Steeds meer stakeholders zijn geïnteresseerd in de belastingstrategie van een onderneming en nemen die belastingstrategie ook mee in bijvoorbeeld hun besluit om al dan niet te investeren in de onderneming. Deze ontwikkeling was al voor de Covid-19-crisis in gang gezet, maar de roep om verantwoord fiscaal gedrag door bedrijven, en om transparantie daarover, zal naar onze overtuiging nu sterker toenemen dan ooit. Tekenen daarvoor zien we bijvoorbeeld in de Nederlandse discussies over de voorwaarden voor het gebruik van de Tijdelijke noodmaatregel overbrugging werkgelegenheid (NOW). Ook internationaal worden gelijksoortige discussies gevoerd, waarin solidariteit van bedrijven hernieuwde aandacht krijgt.

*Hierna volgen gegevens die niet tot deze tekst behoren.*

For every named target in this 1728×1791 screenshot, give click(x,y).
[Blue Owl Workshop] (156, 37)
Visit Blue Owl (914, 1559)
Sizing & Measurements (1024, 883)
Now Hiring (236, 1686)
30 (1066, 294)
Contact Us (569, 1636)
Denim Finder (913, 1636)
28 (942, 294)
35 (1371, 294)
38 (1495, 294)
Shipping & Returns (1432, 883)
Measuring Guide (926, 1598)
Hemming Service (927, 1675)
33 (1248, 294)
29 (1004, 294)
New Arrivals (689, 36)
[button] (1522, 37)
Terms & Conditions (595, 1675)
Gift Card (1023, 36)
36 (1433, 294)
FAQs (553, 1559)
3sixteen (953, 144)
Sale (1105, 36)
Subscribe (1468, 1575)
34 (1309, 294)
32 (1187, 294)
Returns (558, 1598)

Wij ondersteunen het doel van transparante verantwoording aan stakeholders. Publieke Country-by-Country reporting moet echter geen doel op zich zijn. Ondernemingen kunnen los van de aanbevelingen aan de staatssecretaris verantwoord fiscaal gedrag duurzaam inrichten, met een gedegen raamwerk voor corporate tax governance. Die bestaat uit een met stakeholders afgestemde fiscale strategie voor de lange termijn, met heldere (bestuurs)taken en verantwoordelijkheden, effectief fiscaal risicomanagement en toetsbare fiscale transparantierapportages. Het vertrouwen in de onderneming zal hierdoor in hoge mate worden bepaald. Dat vertrouwen – van investeerders, overheid, consumenten en burgers – is een fundament waarop het duurzame herstel van de economie en de werkgelegenheid kan plaatsvinden.
Fiscaliteit wordt steeds meer in de context geplaatst van de ondernemingsstrategie en de duurzaamheidsdoelstellingen van de onderneming. Gevoed door meerdere stakeholders wordt fiscaliteit daarbij minder gezien als louter een kostenpost, maar ook als bijdrage aan de maatschappij en het behalen van de sustainable development goals van de Verenigde Naties.
Met tax governance kunnen ondernemingen tot een duurzame aanpak voor fiscaliteit komen. Tax governance beslaat het formuleren van een fiscale langetermijnstrategie, heldere rollen en verantwoordelijkheden, fiscaal risicomanagement en toetsbare (transparantie)rapportages.